When, one year ago today, a buggy update to software sold by the cybersecurity firm CrowdStrike took down millions of computers around the world and sent them into a death spiral of repeated reboots, the global cost of all those crashed machines was equivalent to one of the worst cyberattacks in history. Some of the various estimates of the total damage worldwide have stretched well into the billions of dollars.
Now a new study by a team of medical cybersecurity researchers has taken the first steps toward quantifying the cost of CrowdStrike’s disaster not in dollars, but in potential harm to hospitals and their patients across the US. It reveals evidence that hundreds of those hospitals’ services were disrupted during the outage, and raises concerns about potentially grave effects to patients’ health and well-being.
Researchers from the University of California San Diego today marked the one-year anniversary of CrowdStrike’s catastrophe by releasing a paper in JAMA Network Open, a publication of the Journal of the American Medical Association Network, that attempts for the first time to create a rough estimate of the number of hospitals whose networks were affected by that IT meltdown on July 19, 2024, as well as which services on those networks appeared to have been disrupted.

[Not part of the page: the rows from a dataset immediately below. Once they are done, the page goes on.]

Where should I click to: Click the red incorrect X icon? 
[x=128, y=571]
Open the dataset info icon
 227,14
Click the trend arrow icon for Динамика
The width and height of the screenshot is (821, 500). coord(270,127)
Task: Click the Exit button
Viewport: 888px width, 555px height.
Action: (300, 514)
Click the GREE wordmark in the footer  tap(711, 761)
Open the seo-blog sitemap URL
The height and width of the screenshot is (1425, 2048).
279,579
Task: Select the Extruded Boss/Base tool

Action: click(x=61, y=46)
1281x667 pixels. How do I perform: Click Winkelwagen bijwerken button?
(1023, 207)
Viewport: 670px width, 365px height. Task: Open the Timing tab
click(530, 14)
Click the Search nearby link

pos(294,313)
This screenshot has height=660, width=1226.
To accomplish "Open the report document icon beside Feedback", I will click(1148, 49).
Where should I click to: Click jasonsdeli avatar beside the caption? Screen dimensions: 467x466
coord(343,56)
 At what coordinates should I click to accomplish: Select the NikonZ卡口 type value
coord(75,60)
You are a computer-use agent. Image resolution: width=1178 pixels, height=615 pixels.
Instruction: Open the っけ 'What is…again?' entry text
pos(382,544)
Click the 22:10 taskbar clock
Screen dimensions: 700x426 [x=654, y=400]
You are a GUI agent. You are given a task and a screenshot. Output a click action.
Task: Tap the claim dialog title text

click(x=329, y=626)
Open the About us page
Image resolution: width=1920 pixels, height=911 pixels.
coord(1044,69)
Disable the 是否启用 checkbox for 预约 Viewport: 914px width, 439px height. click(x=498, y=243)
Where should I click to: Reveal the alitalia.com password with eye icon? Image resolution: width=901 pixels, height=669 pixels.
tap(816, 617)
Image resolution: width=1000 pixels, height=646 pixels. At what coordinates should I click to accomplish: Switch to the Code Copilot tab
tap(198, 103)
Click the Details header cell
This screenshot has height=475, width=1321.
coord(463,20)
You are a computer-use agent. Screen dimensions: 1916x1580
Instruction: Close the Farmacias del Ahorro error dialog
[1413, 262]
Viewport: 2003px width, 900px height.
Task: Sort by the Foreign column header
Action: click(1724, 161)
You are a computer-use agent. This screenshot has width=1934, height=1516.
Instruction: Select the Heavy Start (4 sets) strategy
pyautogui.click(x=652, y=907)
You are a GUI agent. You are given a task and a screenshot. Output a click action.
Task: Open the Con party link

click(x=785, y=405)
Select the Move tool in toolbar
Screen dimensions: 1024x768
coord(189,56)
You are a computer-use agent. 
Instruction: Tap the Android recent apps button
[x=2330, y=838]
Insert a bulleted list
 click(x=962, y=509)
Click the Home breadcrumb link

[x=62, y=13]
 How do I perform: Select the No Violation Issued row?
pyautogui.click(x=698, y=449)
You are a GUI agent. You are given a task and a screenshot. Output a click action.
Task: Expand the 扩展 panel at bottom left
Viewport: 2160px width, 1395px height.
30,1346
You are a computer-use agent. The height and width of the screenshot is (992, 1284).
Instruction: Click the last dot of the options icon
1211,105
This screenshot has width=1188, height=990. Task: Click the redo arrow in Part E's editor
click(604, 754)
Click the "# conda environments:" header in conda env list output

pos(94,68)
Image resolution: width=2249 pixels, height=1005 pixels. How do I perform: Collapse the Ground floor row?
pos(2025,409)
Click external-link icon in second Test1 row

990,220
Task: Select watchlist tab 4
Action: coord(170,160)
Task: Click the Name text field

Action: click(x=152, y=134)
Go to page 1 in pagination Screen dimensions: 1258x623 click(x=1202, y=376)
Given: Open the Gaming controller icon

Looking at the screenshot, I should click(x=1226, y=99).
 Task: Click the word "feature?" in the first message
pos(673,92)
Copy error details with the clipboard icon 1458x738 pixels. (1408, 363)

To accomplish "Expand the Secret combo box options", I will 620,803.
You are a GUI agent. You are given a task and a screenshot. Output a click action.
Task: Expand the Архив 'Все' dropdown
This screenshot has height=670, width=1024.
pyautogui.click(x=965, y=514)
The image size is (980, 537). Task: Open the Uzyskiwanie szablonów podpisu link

By scanning internet-exposed parts of hospital networks before, during, and after the crisis, they detected that at minimum 759 hospitals in the US appear to have experienced network disruption of some kind on that day. They found that more than 200 of those hospitals seemed to have been hit specifically with outages that directly affected patients, from inaccessible health records and test scans to fetal monitoring systems that went offline. Of the 2,232 hospital networks they were able to scan, the researchers detected that fully 34 percent of them appear to have suffered from some type of disruption.
All of that indicates the CrowdStrike outage could have been a “significant public health issue,” argues Christian Dameff, a UCSD emergency medicine doctor and cybersecurity researcher, and one of the paper’s authors. “If we had had this paper’s data a year ago when this happened,” he adds, “I think we would have been much more concerned about how much impact it really had on US health care.”
CrowdStrike, in a statement to WIRED, strongly criticized the UCSD study and JAMA’s decision to publish it, calling the paper “junk science.” They note that the researchers didn’t verify that the disrupted networks ran Windows or CrowdStrike software, and point out that Microsoft’s cloud service Azure experienced a major outage on the same day, which may have been responsible for some of the hospital network disruptions. “Drawing conclusions about downtime and patient impact without verifying the findings with any of the hospitals mentioned is completely irresponsible and scientifically indefensible,” the statement reads.
“While we reject the methodology and conclusions of this report, we recognize the impact the incident had a year ago,” the statement adds. “As we’ve said from the start, we sincerely apologize to our customers and those affected and continue to focus on strengthening the resilience of our platform and the industry.”